Rakyat Lembata minta bupati dan wakil bupati merawat hidup, menjaga lingkungan dan tidak menjual Lembata ini ke tangan para kapitalis berwajah aparatus negara yang memiliki daya perusak permanen.
PLN Membohongi Warga
Rencana proyek Perusahaan Listrik Tenaga Panas Bumi (PLTP) di lokasi Ina Kar, dekat dapur alam kampung Watuwawer, Desa Atakore, Kecamatan Atadei Kabupaten Lembata menuai pro dan kontra antara pihak PLN dan warga masyarakat Desa Atakore.
Warga melawan upaya dari pihak PT PLN yang ingin mengebor kembali sumur geothermal di Desa Atakore yang telah gagal dua kali. Pengeboran sumur geothermal di Keneping, Waiwejak, Desa Nubahaeraka dan Atakore, Watuwawer sudah pernah dilaksanakan tapi gagal.
Alam sudah dilukai. PLN tidak mau berhenti dan berusaha untuk melanjutkan lagi pengeboran sumur geothermal di dua titik yakni di Keneping Desa Nubahaeraka dan Atakore-Watuwawer lokasi Ina Kar dekat (Dapur Alam).
Untuk meyakinkan warga setempat, pihak PT PLN melakukan studi banding di PTLP Kamojang, Jawa Barat pada 16-20 Juli 2024. Stuba ini juga melibatkan anggota DPRD Lembata, utusan dari Kecamatan Atadei dan juga dari Desa Atakore dan Nubahaeraka, Waiwejak termasuk Kepala Desa Atakore.

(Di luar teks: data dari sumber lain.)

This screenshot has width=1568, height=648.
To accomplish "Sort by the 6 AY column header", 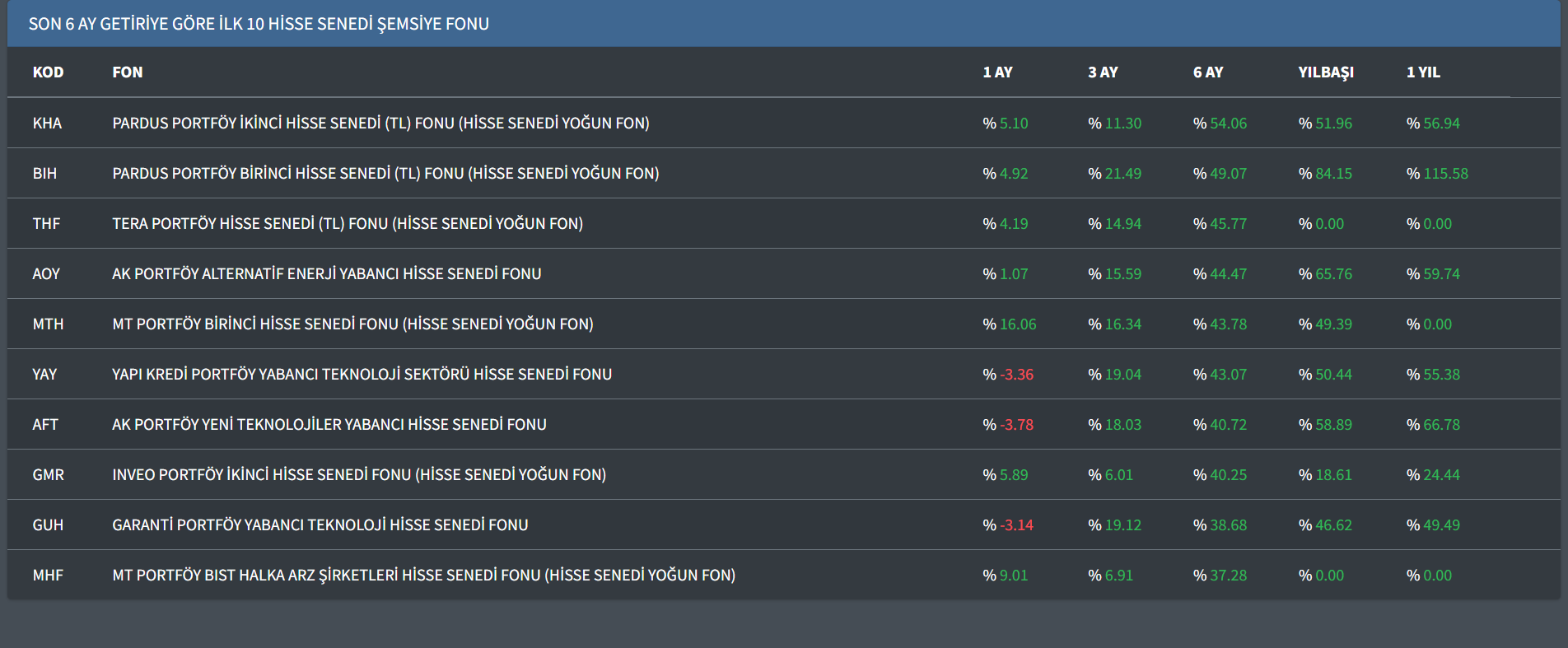I will point(1208,72).
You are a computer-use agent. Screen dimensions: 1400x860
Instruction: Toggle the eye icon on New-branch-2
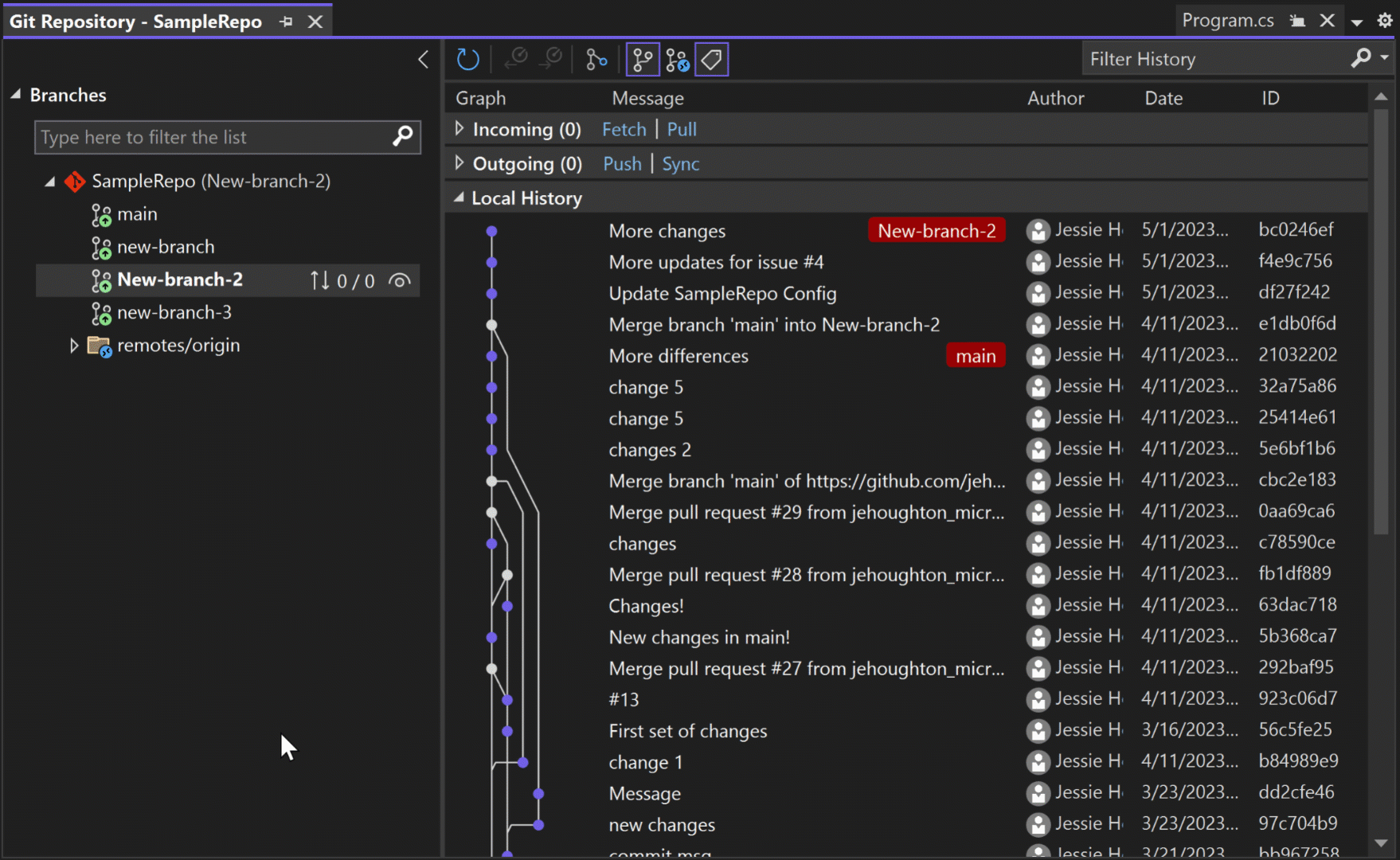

Berdasarkan stuba ini, pihak PLTP dan Pemerintah Kabupaten Lembata mulai melakukan sosialisasi dengan mengadakan seminar di Desa Atakoree, 9 Agustus 2024.
Tema seminar itu bunyinya bagus: Jaga Alam, Jaga Budaya. Tapi substansinya sangat buruk. Kiblatnya: merusak alam dan menghancurkan tanah. Seminar ini juga dalam rangka sosialisasi pembangunan PLTP Atadei 10 MW untuk pelaksanaan pengadaan tanah di Atadei khususnya di Desa Atakore. Lokasi pengeboran sumur wallpad AT-2 berdekatan dengan “dapur alam” dengan jarak kurang lebih 200 meter.
Warga Atakore menempatkan lokasi ini keramat karena berkaitan dengan berbagai ritus yang dibuat setiap tahun yang melibatkan dua suku yakni Suku Wawin di Watuwawer dan Suku Puhun di Lewokoba. Tanda syukur dan terima kasih kepada Ina Kar. Ritus-ritus yang dianggap keramat dan sakral itu dilakukan melewati lokasi pengeboran geothermal pada sebidang tanah yang sudah dibeli oleh pihak PLN.
Selain ritus-ritus budaya, di sekeliling wilayah Ina Kar (Dapur Alam) terdapat tanah ulayat masyarakat dengan berbagai hasil bumi seperti kelapa, kemiri, kakao dan hasil bumi lain yang menjadi sumber penghasilan hidup warga setiap tahun.
Seminar ini tidak berbicara sampai ke akar-akarnya soal dampak positif dan negatif dari pembangunan PLTP. Maka diagendakan untuk pertemuan berikutnya dengan penekanan pada sosialisasi soal UKL/UPL.